企業の知財部門への就職や転職を考える人にとって、企業の知財部門が具体的にどういった仕事をしているのかについて知ることはとても重要です。

企業の知財部門が具体的にどういった仕事をしているのかを知ることで、知的財産管理技能士の資格が就職や転職だけでなく、企業の知財部門に入社してからどのように活かされるのかをイメージできます。

以下、私の経験と知人から見聞きした範囲で、企業の知財部門が具体的にどういった仕事をしているのかについてご紹介します。なお、情報通信系のIT企業に限った話になってしまいますことをご了承ください。

企業の知財部門といっても「知財部」だけではない

「企業の知財部門」というのは、特許、意匠、商標、著作権といった知的財産に関する管理業務を行っている部門を指します。

企業の知財部門として代表的なのが「知財部」(または「知的財産部」ともいう)という名称の部門です。私の勤める会社でも「知財部」という名称となっています。通常、知財部では、特許、意匠、商標、著作権といった知的財産に関する業務を担当しています。

特許、意匠、商標、著作権のほかの知的財産権としては、意匠や実用新案がありますが、情報通信系のIT企業では、意匠や実用新案の対象となる案件がほとんど無いので、意匠や実用新案の担当を個別に設けていることは、ほぼ無いように思います。

規模の大きな会社では、知財部の下に「特許課」や「商標課」などが設けられているところもあります。私の勤める会社では、知財部の下には「課」はなく、「特許担当」、「商標担当」、「著作権担当」がそれぞれ存在するといった感じになっています。

知財部という部門では、多くの場合、特許を担当する者は特許の仕事だけ、商標を担当する者は商標の仕事だけ、著作権を担当する者は著作権の仕事だけといった感じで分業化がなされていることが多いです。

次によく見かけるのが「法務部」(あるいは「法務知財部」という場合もあり)という名称の部門です。契約管理、訴訟管理、法律相談などをメインとする、いわゆる法務の部門の中に、特許や商標を管理する担当者が置かれているものです。

法務部という部門でも、特許を担当する者は特許の仕事だけをすることが多いのですが、商標や著作権を担当する者は、契約管理や法律相談を含めて複数の分野の仕事をこなすこともよくあります。

特許を担当する者は特許の仕事だけをする理由は、後述しますが、特許を担当する中心的な役割を担う「特許技術者」は技術に関する知識と理解、つまり理系的なバックグラウンドが必須とされるので、法学中心の文系的な素養がメインとなるそのほかの知財系・法務系の仕事には向いていないことが多いから、と思われます。

また、小規模の会社になると「総務部」や「経営管理部」といった中で、知的財産に関する担当者がいるといった場合もあります。この場合、知的財産の担当者といっても、知的財産に関する業務だけでなく法務全般の業務まで一人でこなすことも多いようです。

課題の内容: 企業の知財部門についての文章を、最後の一文の後から書き継いでください。

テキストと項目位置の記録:
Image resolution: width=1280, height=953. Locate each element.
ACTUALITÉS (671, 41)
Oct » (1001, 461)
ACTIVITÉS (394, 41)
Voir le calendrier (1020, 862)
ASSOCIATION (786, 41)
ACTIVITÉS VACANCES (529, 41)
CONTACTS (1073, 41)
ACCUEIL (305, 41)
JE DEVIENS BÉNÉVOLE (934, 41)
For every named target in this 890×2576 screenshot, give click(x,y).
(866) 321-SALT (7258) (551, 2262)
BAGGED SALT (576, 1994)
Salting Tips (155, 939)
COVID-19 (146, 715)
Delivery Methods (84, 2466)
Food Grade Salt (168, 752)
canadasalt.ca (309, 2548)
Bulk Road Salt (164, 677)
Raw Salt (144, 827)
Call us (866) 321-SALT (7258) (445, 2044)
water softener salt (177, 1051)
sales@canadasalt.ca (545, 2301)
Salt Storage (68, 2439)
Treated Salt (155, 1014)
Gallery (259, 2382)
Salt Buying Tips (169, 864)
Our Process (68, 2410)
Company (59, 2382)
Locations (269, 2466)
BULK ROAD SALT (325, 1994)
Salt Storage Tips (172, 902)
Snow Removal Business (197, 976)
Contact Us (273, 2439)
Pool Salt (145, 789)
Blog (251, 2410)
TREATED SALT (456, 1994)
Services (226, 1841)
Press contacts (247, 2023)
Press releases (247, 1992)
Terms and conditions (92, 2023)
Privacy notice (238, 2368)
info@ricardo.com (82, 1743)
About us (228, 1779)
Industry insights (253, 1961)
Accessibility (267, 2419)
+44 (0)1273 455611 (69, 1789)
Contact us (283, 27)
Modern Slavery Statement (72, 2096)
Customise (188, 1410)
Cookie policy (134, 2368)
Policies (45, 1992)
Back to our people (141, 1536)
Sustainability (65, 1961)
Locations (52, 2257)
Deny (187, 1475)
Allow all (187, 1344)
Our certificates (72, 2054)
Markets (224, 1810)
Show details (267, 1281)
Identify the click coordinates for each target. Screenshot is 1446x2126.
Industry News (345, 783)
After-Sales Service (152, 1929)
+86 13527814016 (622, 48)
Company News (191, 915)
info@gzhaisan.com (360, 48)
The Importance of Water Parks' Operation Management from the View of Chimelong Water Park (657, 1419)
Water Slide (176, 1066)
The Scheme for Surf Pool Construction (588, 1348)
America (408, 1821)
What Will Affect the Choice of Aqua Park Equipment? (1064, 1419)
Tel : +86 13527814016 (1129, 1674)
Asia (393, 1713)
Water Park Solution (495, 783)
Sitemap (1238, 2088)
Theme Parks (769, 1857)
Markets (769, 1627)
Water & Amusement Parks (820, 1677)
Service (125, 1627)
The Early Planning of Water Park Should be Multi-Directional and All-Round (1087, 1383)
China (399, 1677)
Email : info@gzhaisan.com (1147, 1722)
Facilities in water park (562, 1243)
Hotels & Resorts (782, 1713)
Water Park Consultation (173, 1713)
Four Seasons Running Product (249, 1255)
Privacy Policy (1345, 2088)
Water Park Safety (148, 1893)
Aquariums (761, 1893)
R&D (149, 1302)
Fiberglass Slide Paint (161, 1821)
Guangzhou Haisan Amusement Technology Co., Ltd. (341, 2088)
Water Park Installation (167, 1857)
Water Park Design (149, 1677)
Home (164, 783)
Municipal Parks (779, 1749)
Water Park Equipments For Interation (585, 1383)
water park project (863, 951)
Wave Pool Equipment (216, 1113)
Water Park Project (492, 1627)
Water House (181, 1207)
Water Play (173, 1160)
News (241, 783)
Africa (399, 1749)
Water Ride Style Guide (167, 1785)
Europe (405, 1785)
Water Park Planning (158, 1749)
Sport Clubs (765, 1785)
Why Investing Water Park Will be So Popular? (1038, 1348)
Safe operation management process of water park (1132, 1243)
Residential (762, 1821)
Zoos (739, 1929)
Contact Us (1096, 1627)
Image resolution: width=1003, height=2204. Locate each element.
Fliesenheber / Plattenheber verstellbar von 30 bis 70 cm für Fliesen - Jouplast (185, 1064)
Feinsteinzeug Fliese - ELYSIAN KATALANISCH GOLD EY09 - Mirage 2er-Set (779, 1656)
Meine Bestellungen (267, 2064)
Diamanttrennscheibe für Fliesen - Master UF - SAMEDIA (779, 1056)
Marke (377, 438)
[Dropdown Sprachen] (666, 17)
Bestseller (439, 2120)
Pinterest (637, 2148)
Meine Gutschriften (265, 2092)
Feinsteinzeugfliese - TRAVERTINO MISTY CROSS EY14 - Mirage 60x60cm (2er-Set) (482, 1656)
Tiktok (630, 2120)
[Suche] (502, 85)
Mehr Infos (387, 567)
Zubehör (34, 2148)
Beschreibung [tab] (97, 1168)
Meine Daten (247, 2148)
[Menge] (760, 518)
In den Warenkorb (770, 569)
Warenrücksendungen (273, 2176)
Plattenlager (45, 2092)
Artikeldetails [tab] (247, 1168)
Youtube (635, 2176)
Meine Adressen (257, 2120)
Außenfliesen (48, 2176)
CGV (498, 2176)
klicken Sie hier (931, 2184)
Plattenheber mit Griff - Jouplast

回答:
特許に関する担当者の仕事

企業の知財部門では、特許担当、商標担当、著作権担当などと、分業化がなされていることが多いというお話しをしましたが、特に目指す人が多いと思われる特許担当について、その具体的な仕事内容を紹介することにします。

特許担当者と言っても、発明発掘や特許権利化、特許侵害調査などを担当する特許技術者という職種を指す場合と、特許出願案件のタスク管理、発明報奨金の支払、特許登録料(特許年金)の期限及び支払管理など事務作業を担当する特許事務という職種も含めた場合とがありますが、ここでは特許業務の中心的存在である特許技術者の仕事について紹介します。

特許技術者の仕事の中心となるのが、会社にとって価値あるアイデアを見出し(発明発掘)、これを特許として権利化すること(特許権利化)です。

発明発掘及び特許権利化と並行して、自社の製品やサービスが第三者の特許権に侵害していないかどうかを調査する特許侵害調査という仕事も日本の企業ではよく行われていますが、特許侵害調査は行っていない企業もあります(なぜ特許侵害調査をやらないのかという理由はあるのですが、本筋とは外れますのでここでは説明を割愛します。)。

発明発掘と特許侵害調査の業務

発明発掘と特許侵害調査は、研究部門・開発部門のエンジニアからのヒアリングがスタートです。研究している技術や開発中の製品・サービスについての説明を受けて、これまでになかった新しい工夫が無いかどうかを聞き取ります。

特許侵害調査の視点からは、競合他社の製品・サービスで使われている独特な仕様を参考にしなかったかどうか、結果的にそのような仕様に近いものとなっていないかどうかなどを聞き取ります。

エンジニアからのヒアリングのあとは、聞き取った内容をもとに特許調査を行います。例えば、特許庁から無料で提供している特許検索ツールである「特許情報プラットフォーム/J-PlatPat」や、その他、もうちょっと高機能な商用の特許検索ツールを導入している会社も多いのですが、こういった特許検索ツールを用いて調査をします。

発明発掘の視点からは、これまでになかった新しい工夫であるとして聞き取った内容を特許検索ツールにかけてサーチし、似たアイデアが既に特許出願されていないかどうかを調べます。

これにより、特許が認められるための条件である、新規性と進歩性の有無を調べます。新規性と進歩性どちらも有するという判断ができたものについては、これを特許出願するというステップに進めます。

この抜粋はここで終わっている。